EXERCISE INSTRUCTIONS. Please render the part of the material that opens with the line containing "How do I perform: Close" and closes with the line containing "will [x=354, y=136]." as a JSON list of strings, one string per line, with blank lines left out.

Start TASK DATA

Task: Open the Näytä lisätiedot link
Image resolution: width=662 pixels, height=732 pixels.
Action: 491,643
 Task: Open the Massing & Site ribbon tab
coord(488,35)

End TASK DATA
Start TASK DATA

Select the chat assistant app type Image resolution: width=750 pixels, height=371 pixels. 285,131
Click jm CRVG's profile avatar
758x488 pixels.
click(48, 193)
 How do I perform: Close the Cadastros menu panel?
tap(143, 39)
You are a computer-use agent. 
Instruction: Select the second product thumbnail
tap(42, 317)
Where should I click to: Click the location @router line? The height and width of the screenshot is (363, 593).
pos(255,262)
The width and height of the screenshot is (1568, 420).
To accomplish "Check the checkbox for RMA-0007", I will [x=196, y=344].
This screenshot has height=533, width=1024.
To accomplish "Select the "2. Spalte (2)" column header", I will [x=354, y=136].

End TASK DATA

FINISHED EXERCISE.
[
  " How do I perform: Close the Cadastros menu panel?",
  "tap(143, 39)",
  "You are a computer-use agent. ",
  "Instruction: Select the second product thumbnail",
  "tap(42, 317)",
  "Where should I click to: Click the location @router line? The height and width of the screenshot is (363, 593).",
  "pos(255,262)",
  "The width and height of the screenshot is (1568, 420).",
  "To accomplish \"Check the checkbox for RMA-0007\", I will [x=196, y=344].",
  "This screenshot has height=533, width=1024.",
  "To accomplish \"Select the \"2. Spalte (2)\" column header\", I will [x=354, y=136]."
]